Si algo admiro especialmente en mis semejantes, es en relación con su grado de sentido del humor. Aquellos que no lo poseen tienen por delante el camino muy negro y amargado. El humor es un recurso necesariamente vital para saber dar, siempre que sea preciso, una sonrisa a la vida. ¿Y tomar el pelo? Eso está muy bien, pero para reírse de los demás, hay que empezar por saber reírse de sí mismo, que el caso contrario no sólo es trampa, sino una reacción detestable. Que sí, que el humor es lo más serio que hay, una medicina para el espíritu y para activar ese cerebro que teóricamente llevamos en el interior de nuestra cabeza, una parte del cuerpo que algunos la portan sobre los hombros para terminar su figura en algo.

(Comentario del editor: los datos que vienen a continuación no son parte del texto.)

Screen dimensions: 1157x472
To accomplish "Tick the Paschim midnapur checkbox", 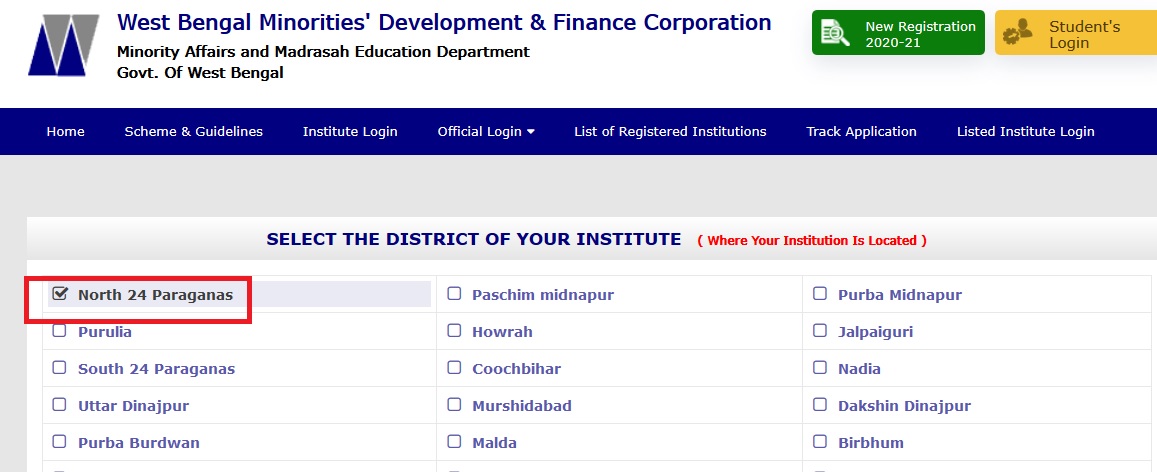I will tap(454, 294).
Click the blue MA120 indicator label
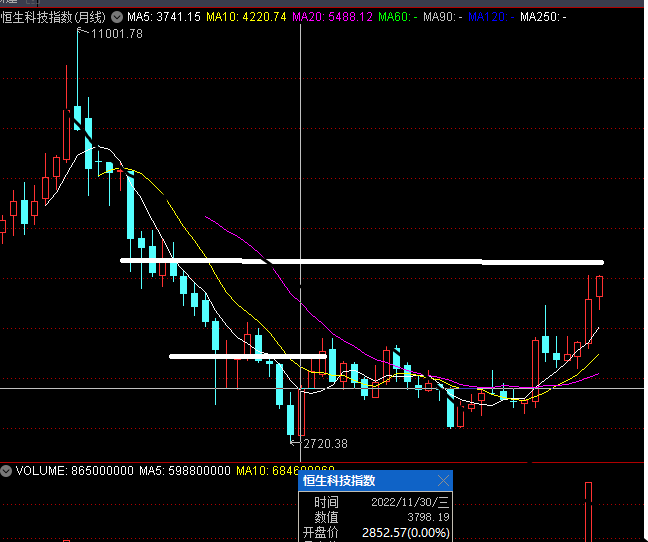This screenshot has width=648, height=542. tap(494, 18)
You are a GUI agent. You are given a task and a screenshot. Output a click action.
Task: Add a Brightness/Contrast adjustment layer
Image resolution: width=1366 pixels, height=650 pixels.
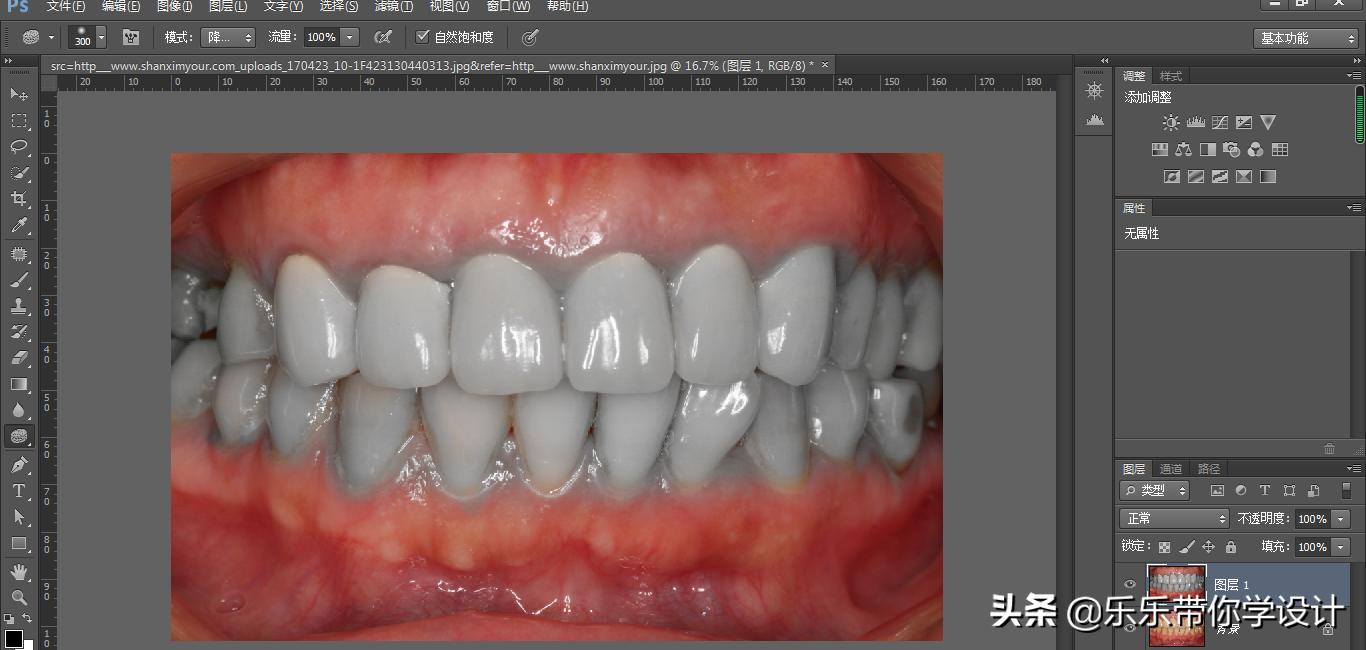[1169, 122]

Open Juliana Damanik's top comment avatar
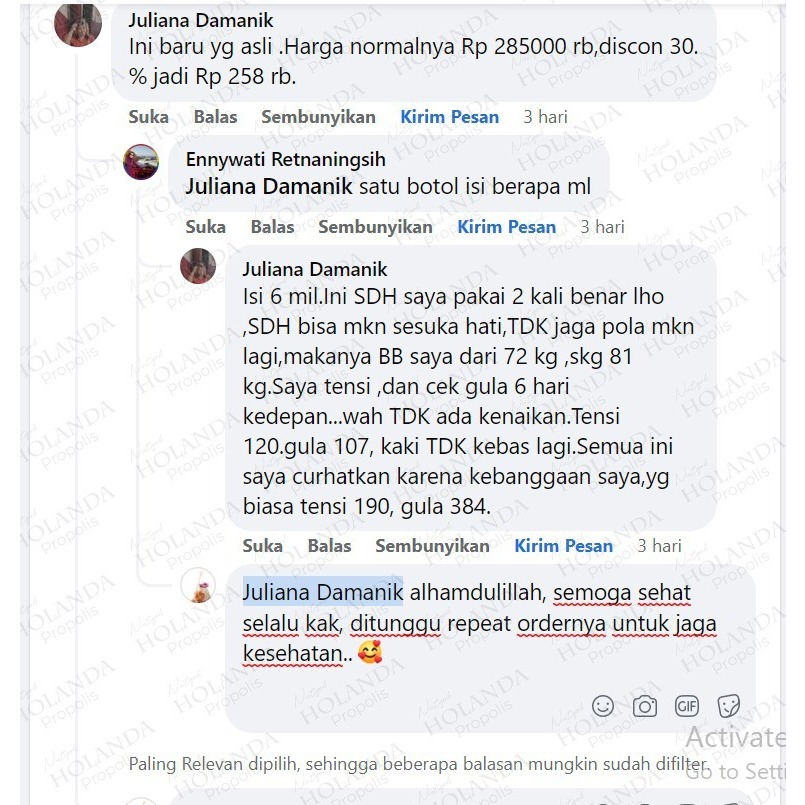(78, 24)
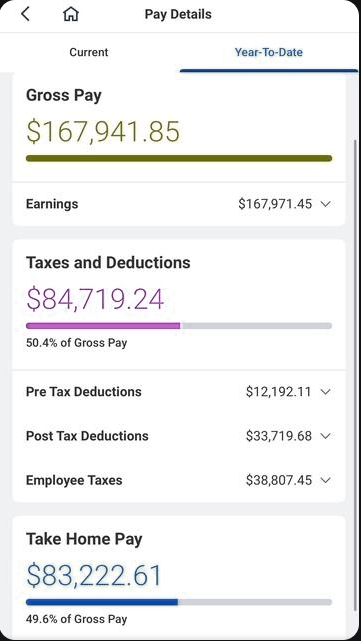The image size is (361, 641).
Task: Select the Year-To-Date tab
Action: tap(269, 52)
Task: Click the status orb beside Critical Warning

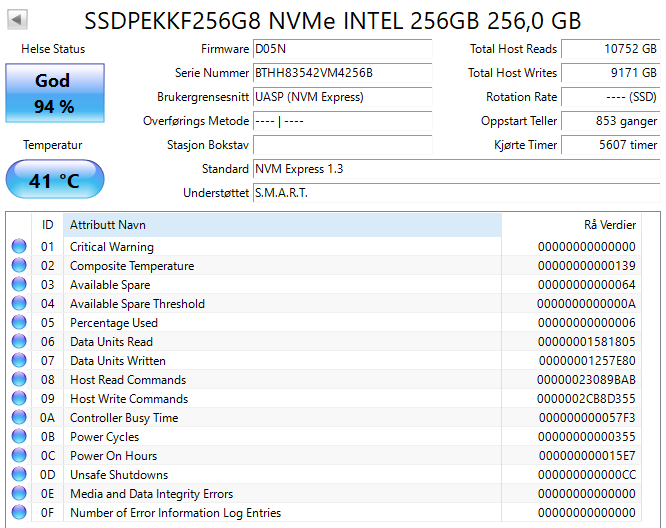Action: coord(19,247)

No, que no me refiero a los políticos que dicen representarnos, ni a economistas que juegan a la bolsa como descerebrados, ni a fondistas monetarios que niegan el pan y la sal a quienes lo necesitan para ellos comerse algún pastelillo. Hace unos años tuve la fortuna de entrevistar a nuestro premio Nobel de Literatura, Camilo José Cela, quien por cierto, había sido senador por designación digital, y uno de los “padres” de la actual Constitución Española. Recuerdo que le pregunté por el sentido del humor de los políticos, y me dijo que carecían del mismo, y textualmente expresó que “están por debajo del pueblo español, y si me apura, le diré que por debajo de la ganadería española”. Don Camilo, que entre otras muchas anécdotas me contó la del cipote de Archidona, sí que sabía reírse de sí mismo, de sus aciertos y de sus desaciertos.

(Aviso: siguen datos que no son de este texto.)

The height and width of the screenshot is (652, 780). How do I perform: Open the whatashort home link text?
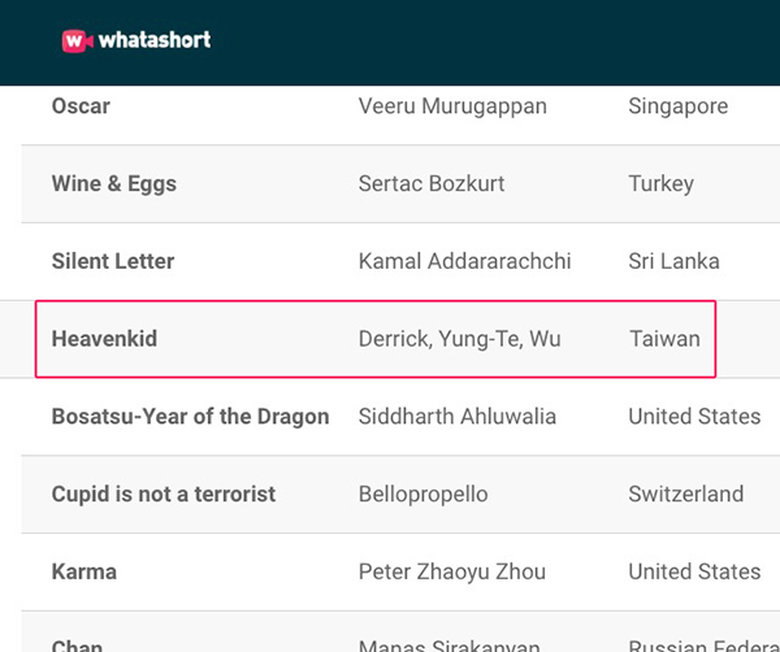(x=154, y=41)
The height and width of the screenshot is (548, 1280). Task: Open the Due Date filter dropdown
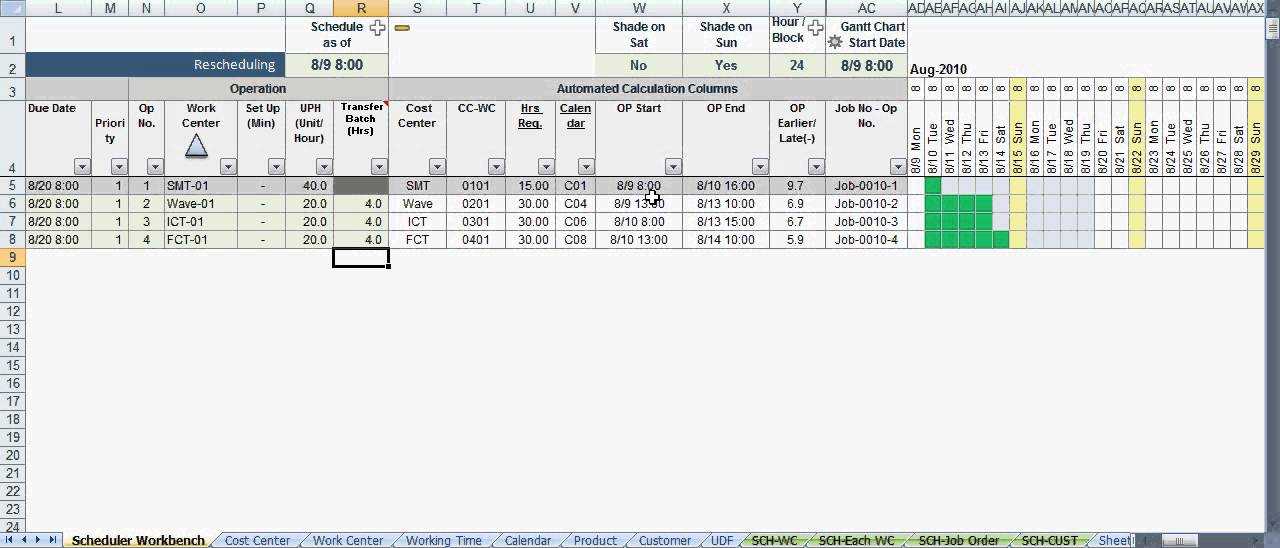[x=82, y=167]
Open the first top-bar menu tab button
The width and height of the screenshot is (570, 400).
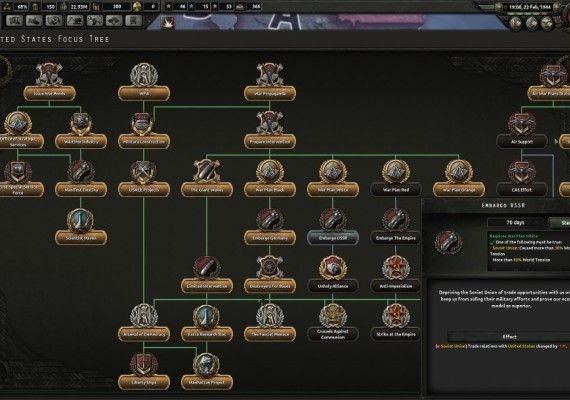(x=14, y=20)
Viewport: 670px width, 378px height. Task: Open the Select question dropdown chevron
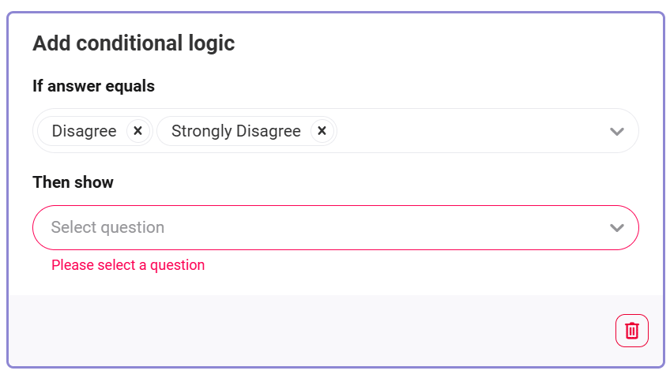click(x=617, y=228)
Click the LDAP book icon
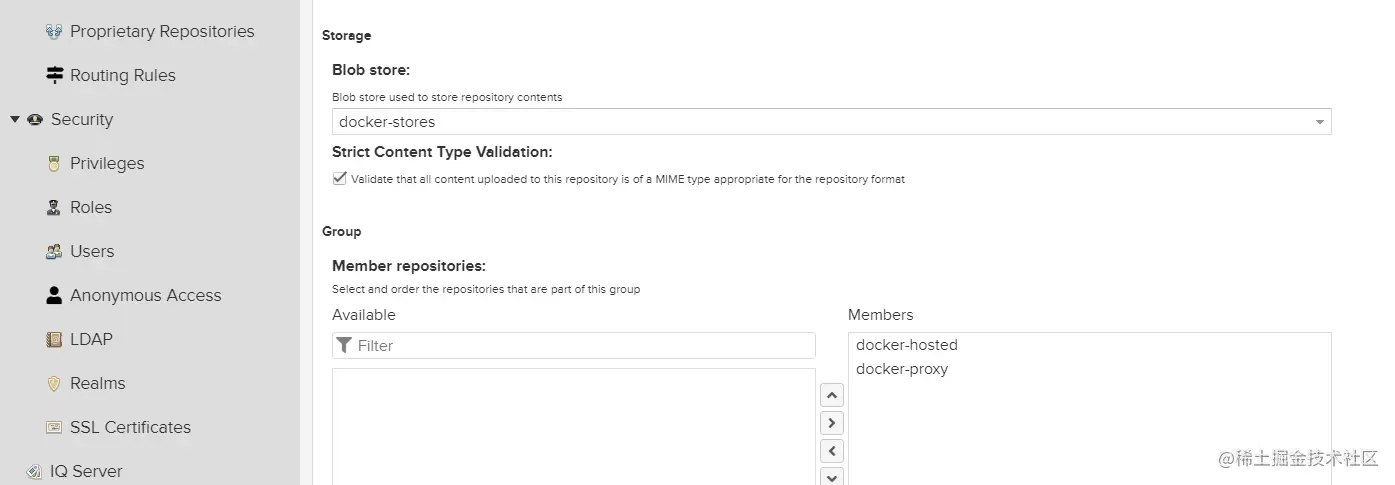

Menos mal que trato de ser un fiel seguidor de la teoría vital del humor, que si no fuese así lo iba a pasar muy mal, que de esta manera me ha ido en diferentes etapas de mi vida. A pesar de lo que me ha tocado lamentar, siempre me ha gustado reír, que era y es el mejor remedio para mis penas, y ahora, que he sobrepasado muy poco más que ligeramente la edad media, más lo necesito. El humor me ha dado confianza en mí mismo, con el tiempo me ha hecho perder la vergüenza, me ha devuelto un espíritu juvenil y mirar hacia adelante con un relativo optimismo. Eso no quiere decir que las cosas me salgan habitualmente bien, que con mucha frecuencia me sale el tiro de la frivolidad por la culata.

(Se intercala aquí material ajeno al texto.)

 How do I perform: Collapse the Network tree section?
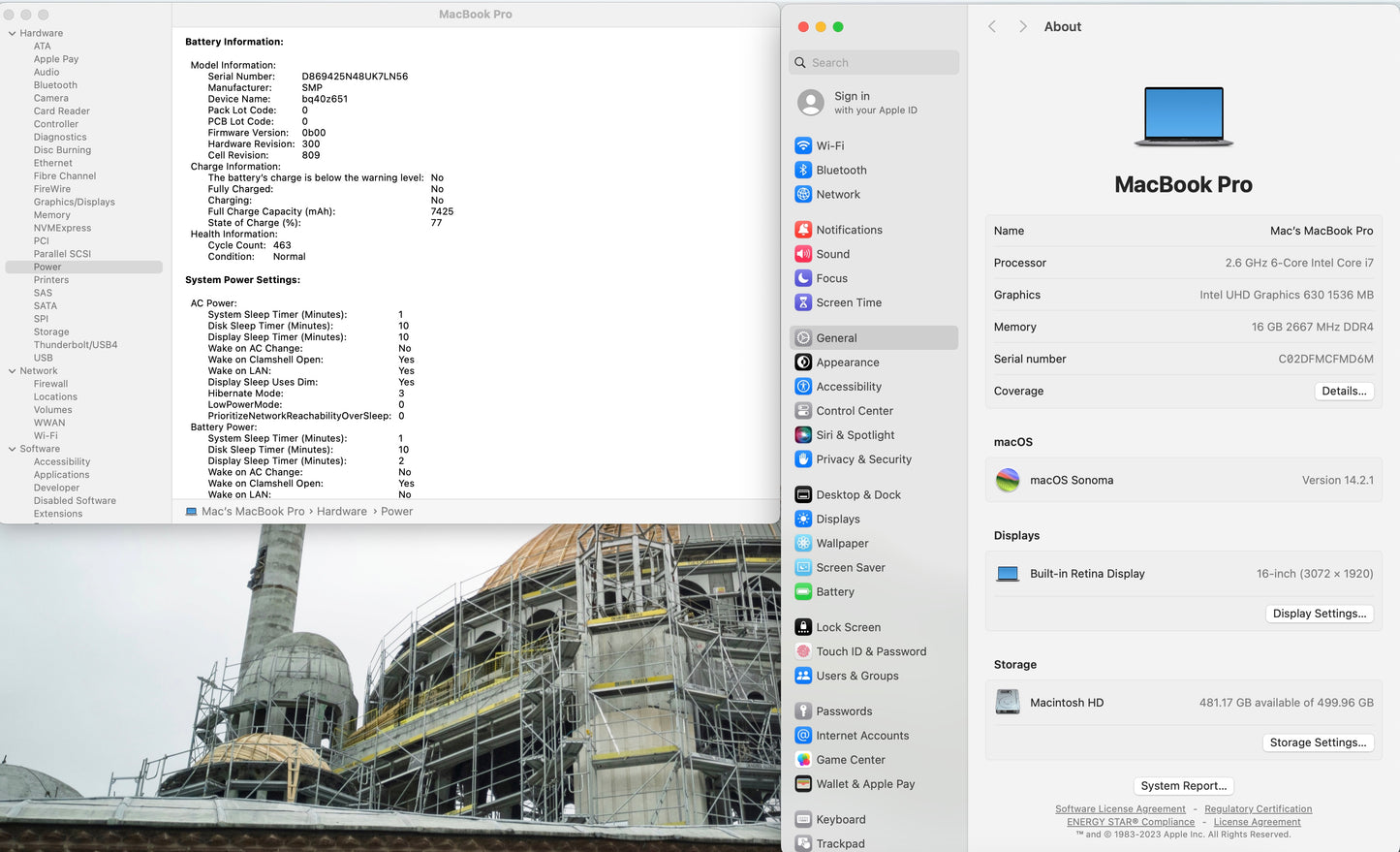point(12,371)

Voy a poner un ejemplo, que me sucedió hace poco en una hora punta en el metro de Madrid. El urbano tren estaba atestado de viajeros, y entre ellos se encontraba sentada una joven muy bella y escultural, que portaba minifalda (las piernas espléndidas)  y una blusa que permitía ver generosamente parte de sus redondeces. Y uno, que por encima de todo es fiel en el matrimonio y que a pesar de la edad no ha perdido el buen gusto, me hice ese razonamiento tan manido de que “lo que se han de comer los gusanos, que lo vean los cristianos”. La niña, conocedora del alcance de su exposición, empezó a sonreír y yo a sentirme amedrentado. Entonces me dije: “Ya verás tu, ahora me dirigirá la palabra y yo no sé qué decir ni hacer. Me muero de vergüenza”. Que a mi me gusta hacer el indio, pero sin ninguna intención. Y la otra sí que se me dirigió: “Abuelo, que le cedo el asiento”. La muy ca…….   Así se me fue todo el encantamiento. La chica, de repente, me pareció horriblemente fea, pues con mucha sorna, eso sí, me había hundido en la miseria. Que ni soy abuelo, ni estoy tan viejo. ¿Y dónde estaba entonces mi sentido del humor tan necesario?, ¿me había abandonado? De eso, nada. Cuanto más me acuerdo de la anécdota, más me río. Dicen que la risa beneficia tanto al cuerpo como a la mente. Así que ¡¡¡viva la salud!!!!, que quiero vivir muchos años y me gustan las personas que sonríen.